── Brano
Nella stessa puntata Osvaldo Bevilacqua è sceso nelle viscere della città vesuviana per visitare il Tunnel Borbonico, riaperto al pubblico recentemente. L'ingresso è posto in vicolo del Grottone, 4, un percorso situato alle spalle del celebre Colonnato di Piazza Plebiscito (foto sotto), l'uscita si trova in Riviera di Chiaia, nei pressi del lungomare.

 
Piazza Plebiscito - foto di De Maio Agostino - dal sito Fotoeweb.Napoli

L'imponente opera sotterranea, un tunnel lungo quasi 500 metri (che secondo il progetto iniziale avrebbe dovuto essere di almeno 800 metri, da Palazzo Reale al mare), largo e alto quasi 30 metri in quasi tutta la sua estensione, è stata realizzata in soli tre anni, con inizio dal 1853, scavando a colpi di piccone nel tufo del sottosuolo. L'idea del tunnel era venuta a Ferdinando II di Borbone in seguito ai moti rivoluzionari del '48, che avevano coinvolto varie città italiane, tra cui Milano, Venezia e la stessa  Napoli. Qualora si fosse ripresentato il pericolo di rivolte, Ferdinando II aveva così pensato ad una veloce via di fuga che da Palazzo Reale lo avrebbe portato in tutta sicurezza verso il mare, dove si sarebbe posto in salvo. La galleria doveva essere in grado di far passare contemporaneamente cavallerie affiancate nei due sensi di marcia. Pur se non ancora completato, per ragioni prettamente tecniche, il tunnel venne inaugurato nel 1858 alla presenza del re. L'Unità d'Italia, arrivata tre anni dopo, nel 1861, sancì l'inutilità dell'opera, che non fu più portata a compimento. 
 
 
Nel giugno scorso restai stupito nell'apprendere che una signora italo-inglese, con marito statunitense, estemporanea lettrice di questo blog, sarebbe venuta in vacanza a Napoli nel mese di agosto; e lo stupore fu ancor maggiore quando disse che sarebbe venuta a Napoli per la terza volta, approfittando del fatto che i figli erano ormai diventati grandicelli. Da notare che la signora non ha alcun parente a Napoli, essendo di origini pugliesi da parte di entrambi i genitori; inoltre sua madre vive da tempo qui in Lombardia.
────
### Esercizi proposti
[A] Quali città italiane nomina il brano sul Tunnel Borbonico tra quelle coinvolte nei moti rivoluzionari del '48? Elencale tutte.
[B] Rispondi alle seguenti domande basandoti sul brano sul Tunnel Borbonico:
(i) A quale indirizzo si trova l'ingresso del tunnel?
(ii) In quanti anni fu realizzata l'opera?
(iii) In che anno il tunnel venne inaugurato alla presenza del re?
── Materiale fornito
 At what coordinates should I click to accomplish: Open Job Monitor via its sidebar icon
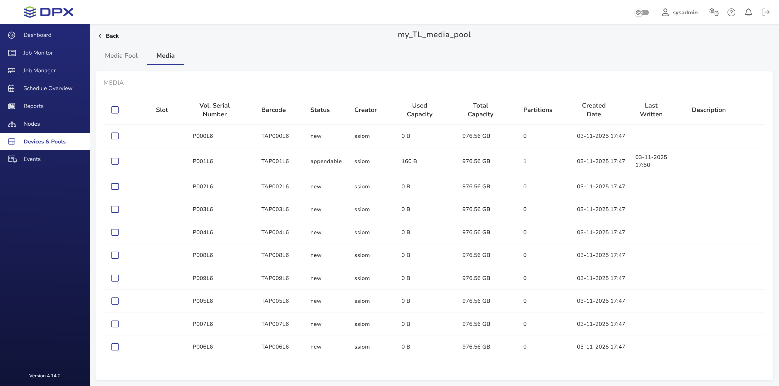tap(12, 53)
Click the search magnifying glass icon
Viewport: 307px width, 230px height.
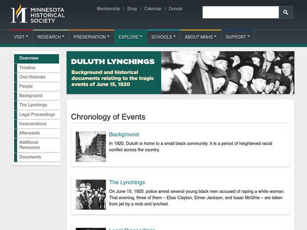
────
### Soluzioni degli esercizi
[A] Milano, Venezia e Napoli.

[B]
(i) In vicolo del Grottone, 4.
(ii) In soli tre anni, a partire dal 1853.
(iii) Nel 1858.